Muchas veces nos preguntamos por qué hay tantos cómicos judíos. Tomarse con humor miles de años de desgracias puede ser una buena terapia. O quizás todo se deba a que la diáspora que han tenido que padecer durante toda su historia les haya puesto en contacto con tantas culturas y civilizaciones que, a base de compartir su vida con los demás, sean los que mejor conocen la esencia del ser humano. Baron Cohen no es una excepción a todo esto, y a su condición de judío se le ha añadido la no menos valiosa de heredero de la comedia británica, con toda su acidez y causticidad. Y es que, cuando los ingleses se desmelenan, ya puede pararse el mundo. La desvergüenza a la hora de utilizar los recursos más extremos hace sacar los colores a la sociedad bienpensante.
Baron Cohen es y no es Ali G, Borat, Brüno o el almirante-general Aladeen. Es todos ellos y ninguno. Él es Gepetto y sus personajes son sus pinochos. Y, como tales, todos en principio mienten, y todos al final acaban diciendo la verdad.
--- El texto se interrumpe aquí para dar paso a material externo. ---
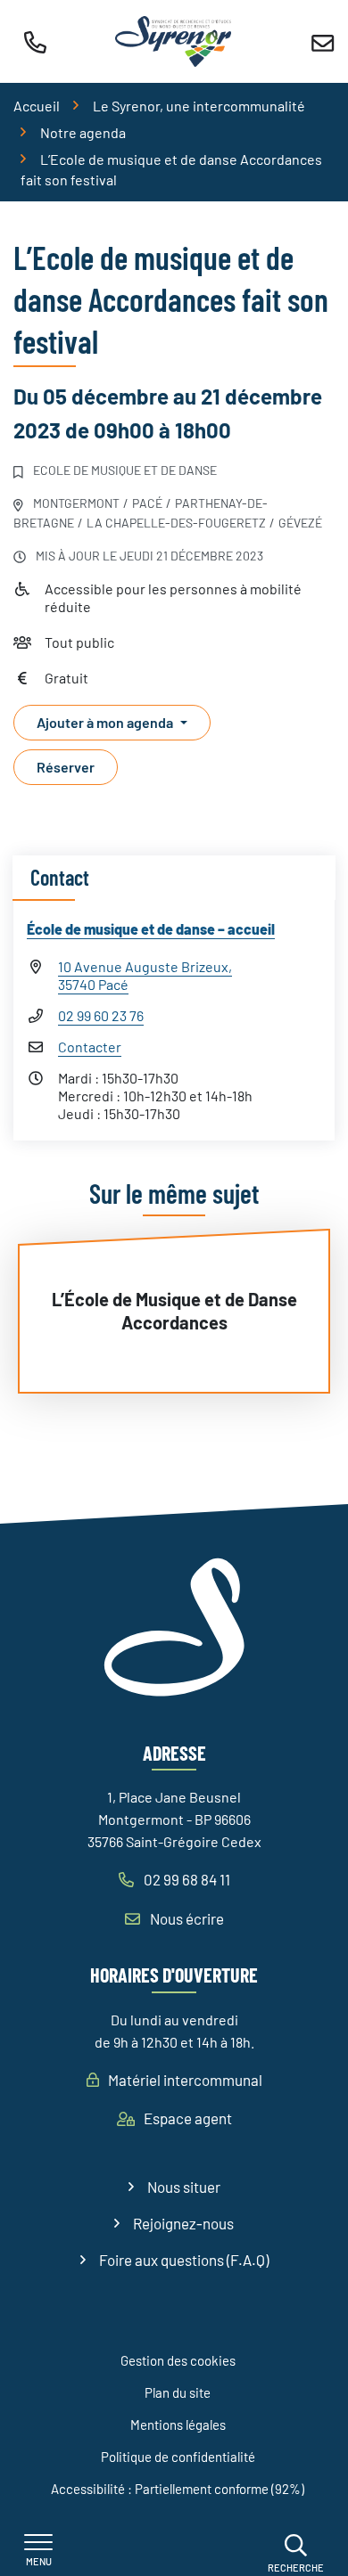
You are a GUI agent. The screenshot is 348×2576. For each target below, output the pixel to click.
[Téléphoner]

Su carácter camaleónico le permite mimetizarse con el entorno, insertando a sus personajes en un contexto que no les pertenece para que, poco a poco, se desvanezca la mascarada y aparezca el diagnóstico. Baron Cohen pone el capote, y los demás embisten por su propia voluntad. Baron Cohen señala hacia arriba y dice «¡Mira, la luna!»… y el tonto mira al dedo. Lo suyo es una incitación provocadora en toda regla.
Sus películas son telemaratones bizarros, donde bajo el maquillaje de la frivolidad se esconde una brutal crítica a la moral establecida y dominante. Como bien dijo en su día Jorge-Mauro de Pedro al respecto de Borat (Id., Larry Charles, 2006), es una «mezcla de Bowling for Columbine con Jackass». Y es que es de destacar que en Baron Cohen se entremezclen dos estilos tan radicales como son la comedia y el falso documental —aunque, a la espera de una etiqueta mejor, debiéramos decir cine de no-ficción—. Es en este último género donde sus guiones ganan enteros pues, como el propio de Pedro señalaba, «recordemos la base del principio aristotélico: dejar que los otros hablen, pretender que escuchamos y hacernos un poquito los tontos».
No hay nada mejor que los necios se dejen en evidencia a sí mismos, pues muy fina es la línea divisoria entre el dogma y el ridículo más espantoso. Cómo no recordar momentos cumbres de su filmografía: el político que, embriagado de populismo, trata de sacar el mayor rédito electoral de su asociación con Ali G; el patriota que abuchea a Borat porque canta el himno de Kazajistán con la música del Barras y estrellas, cuando todos los himnos nacionales exaltan lo propio y desprecian lo ajeno; o los espectadores de un combate lucha libre, cuando pasan de la viril euforia a las lágrimas del espectáculo sodomita. ¿Quién puede resistirse entonces a reírse de sus descolocados caretos?